### DATA TO USE
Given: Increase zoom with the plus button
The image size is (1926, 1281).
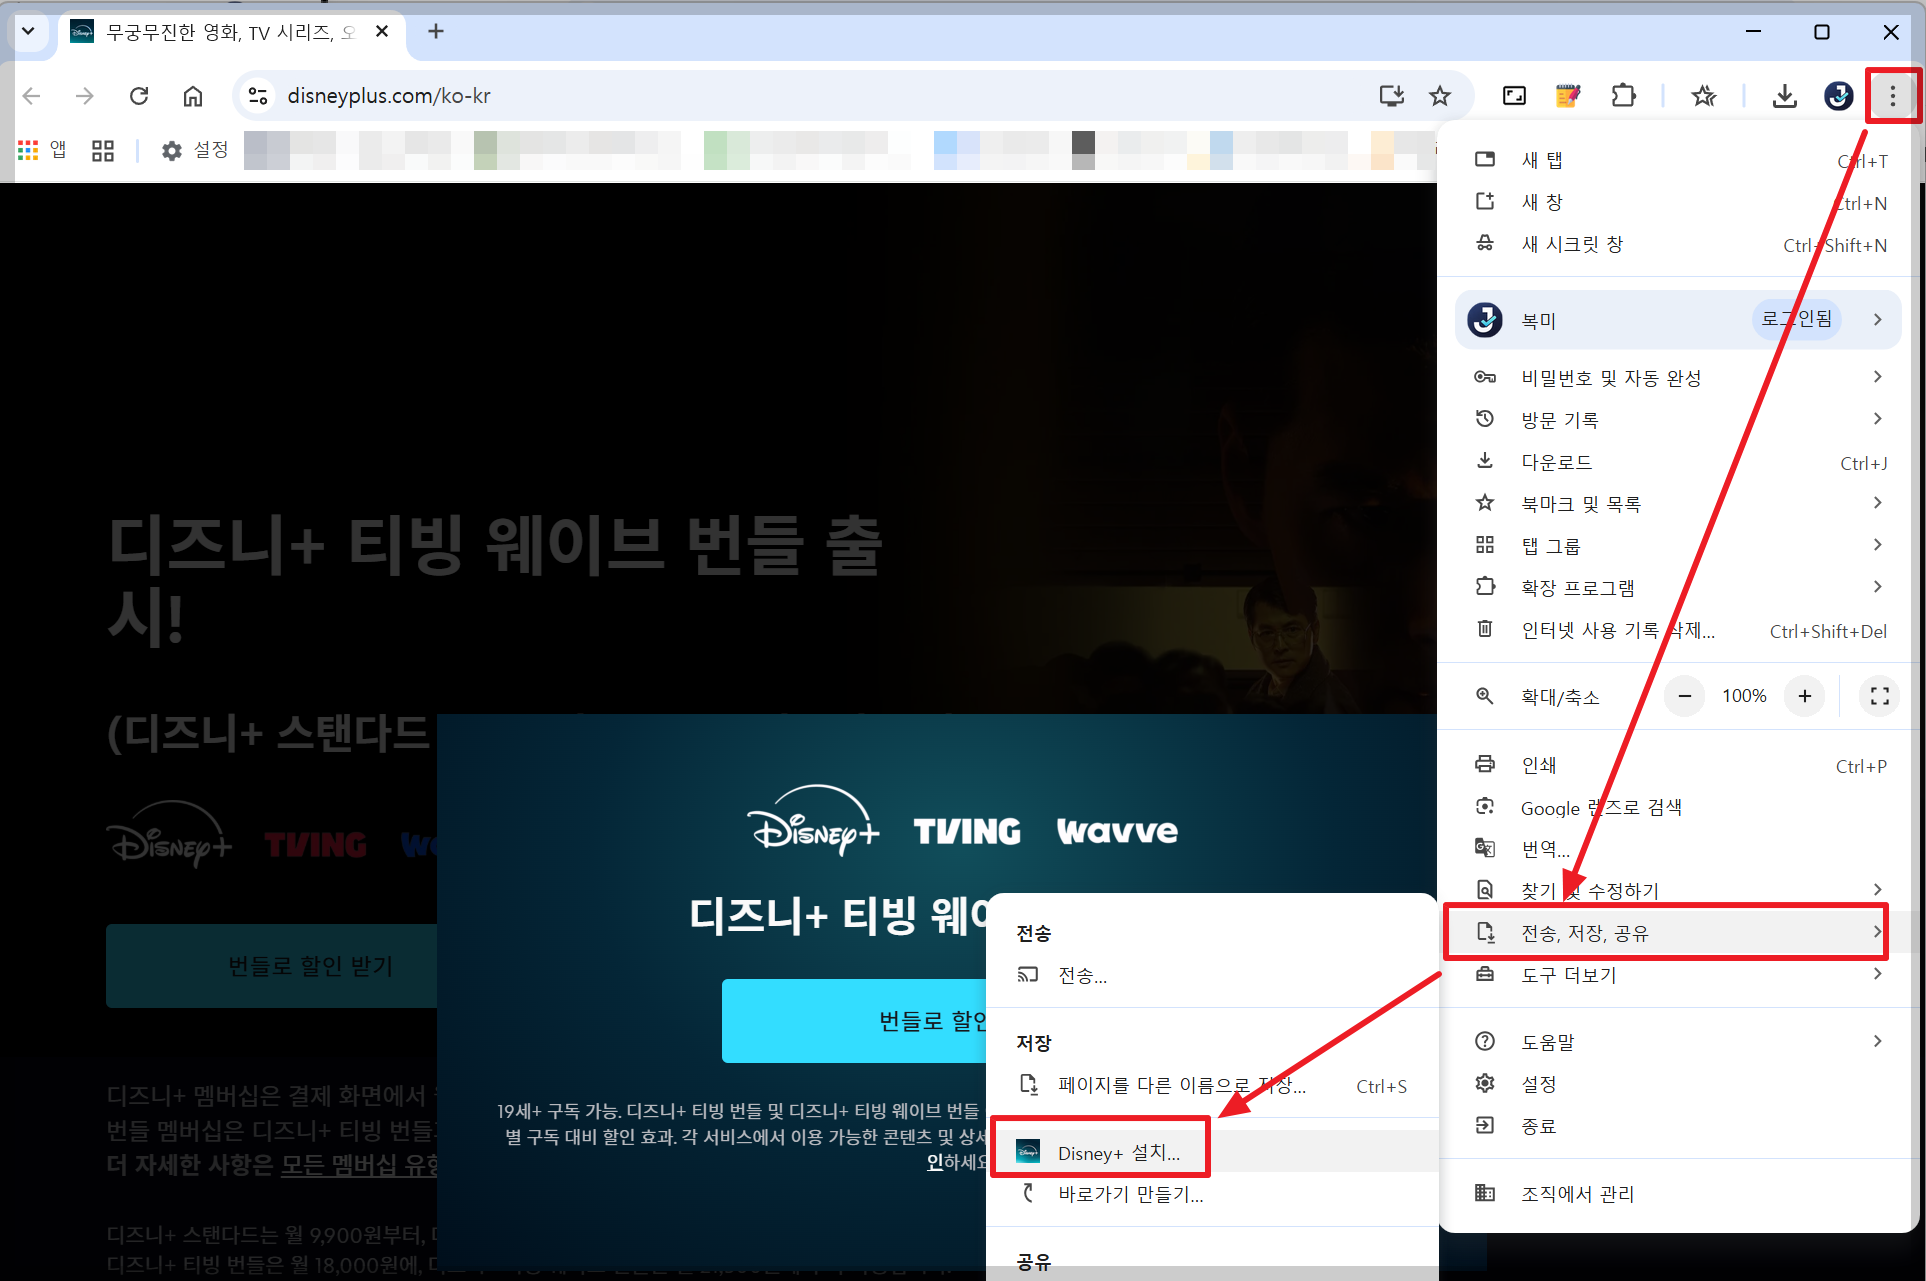Looking at the screenshot, I should 1805,696.
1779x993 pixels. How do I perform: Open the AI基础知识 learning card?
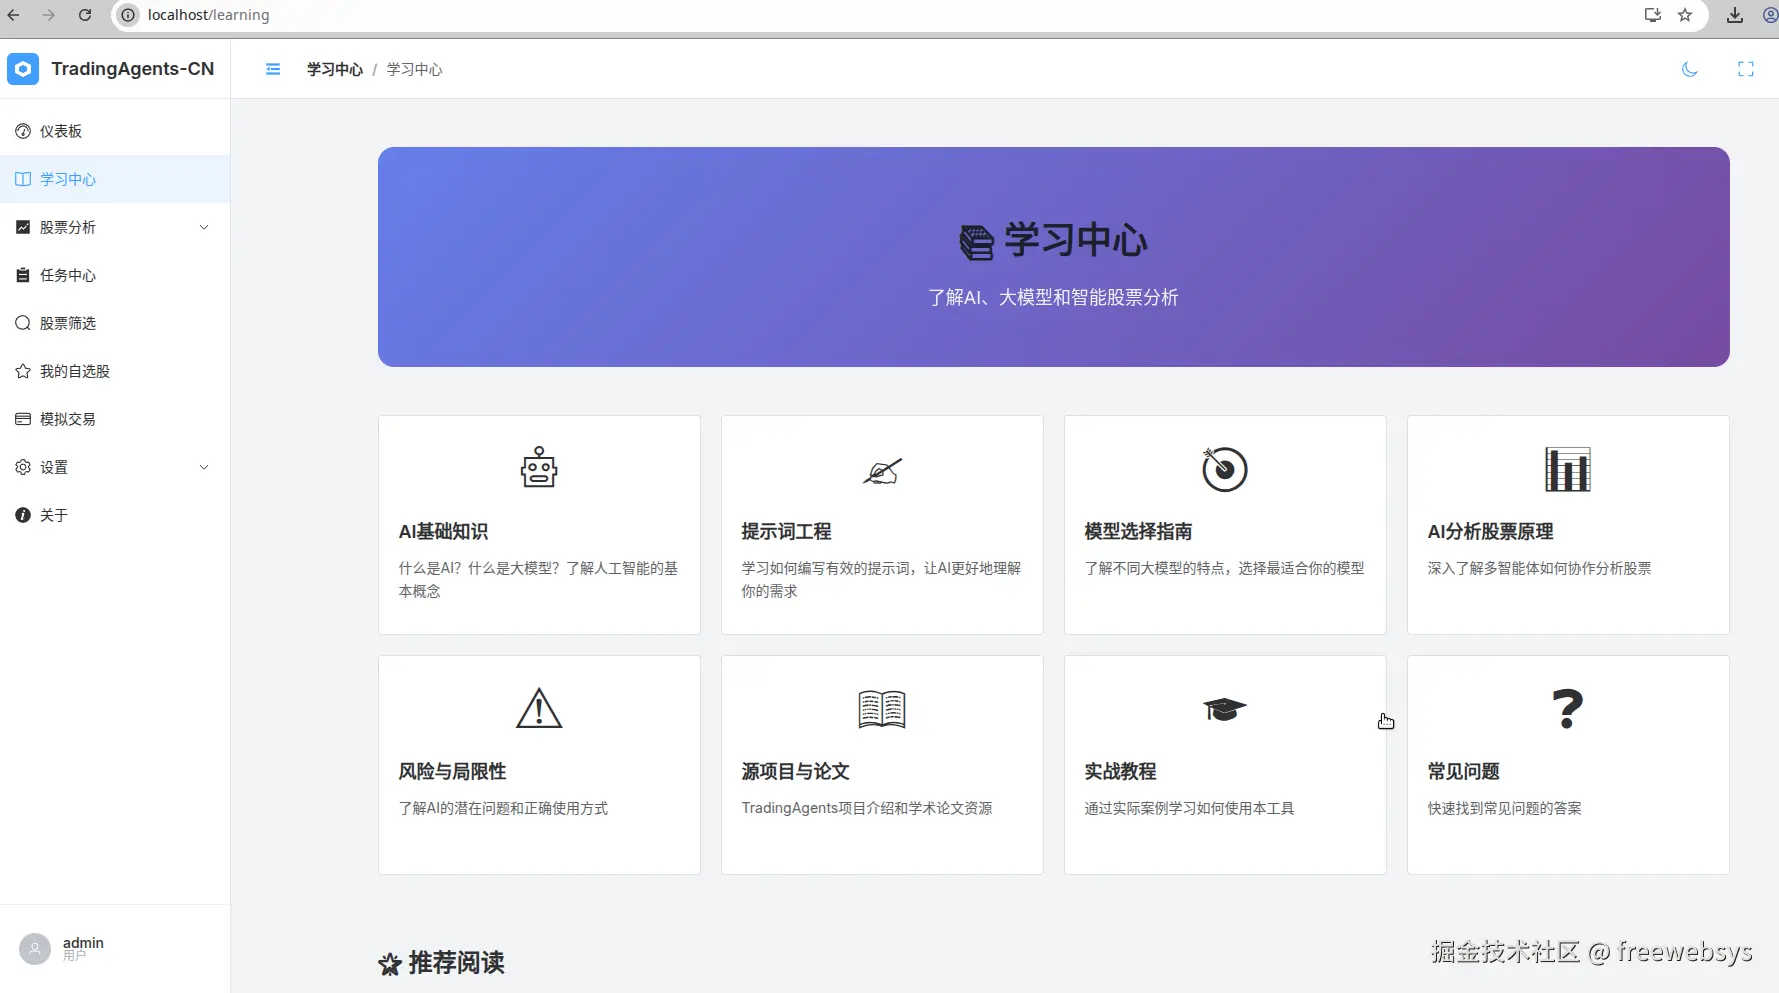539,525
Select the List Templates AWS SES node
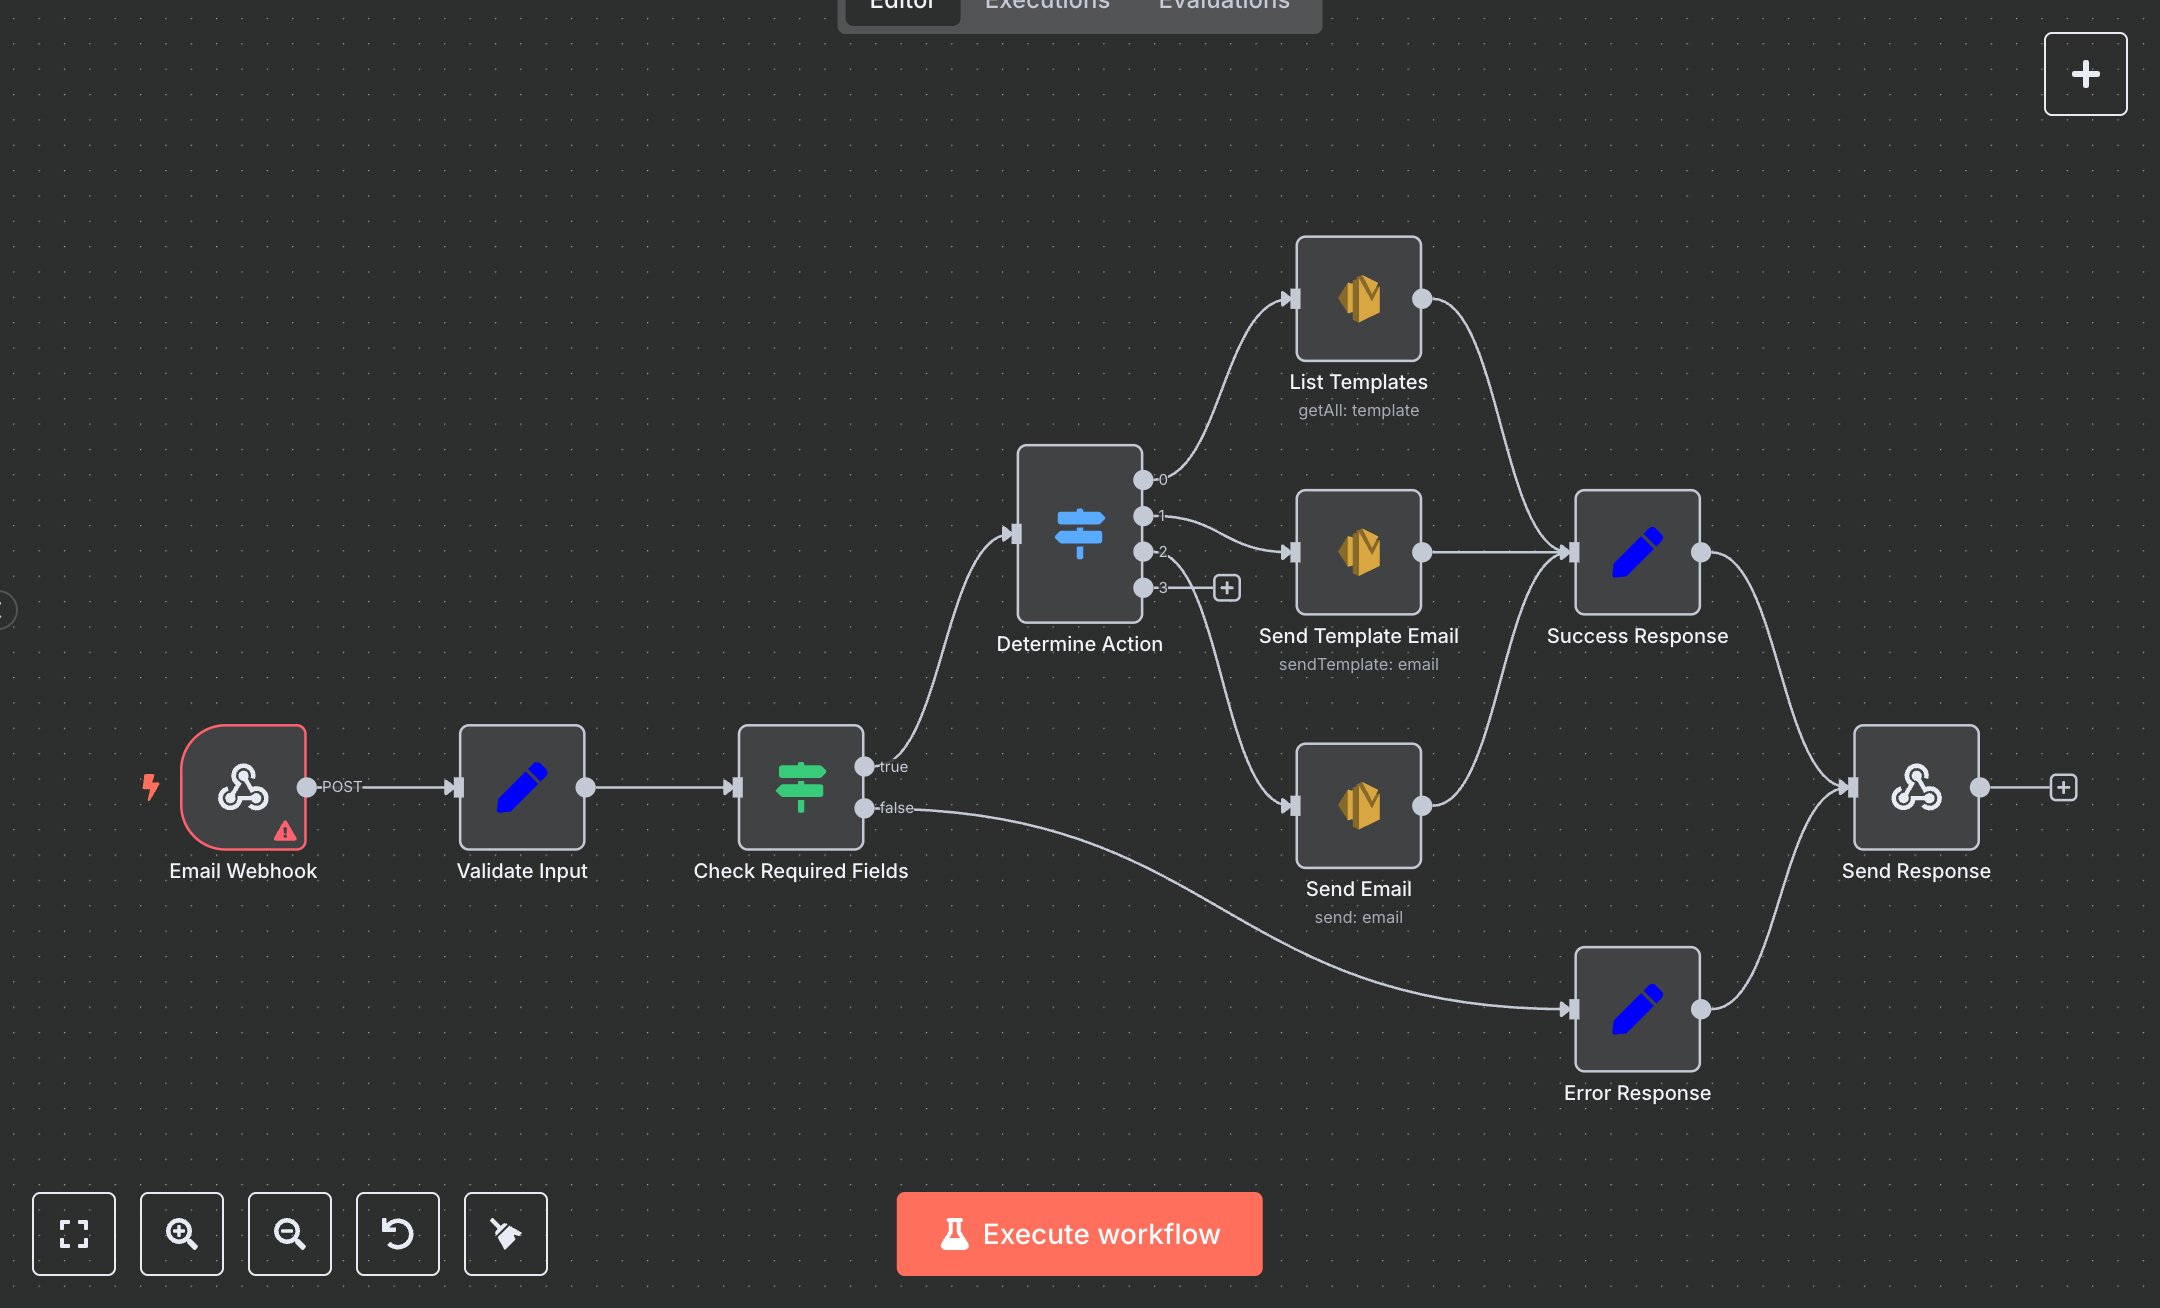 [1357, 298]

### ACTIVITY
Repeat the preceding records exactly but drop the images.

### ANSWER BOX
Given: Increase zoom with the plus button
The image size is (1926, 1281).
Looking at the screenshot, I should 1805,696.
1779x993 pixels. How do I perform: Open the AI基础知识 learning card?
539,525
Select the List Templates AWS SES node
 [1357, 298]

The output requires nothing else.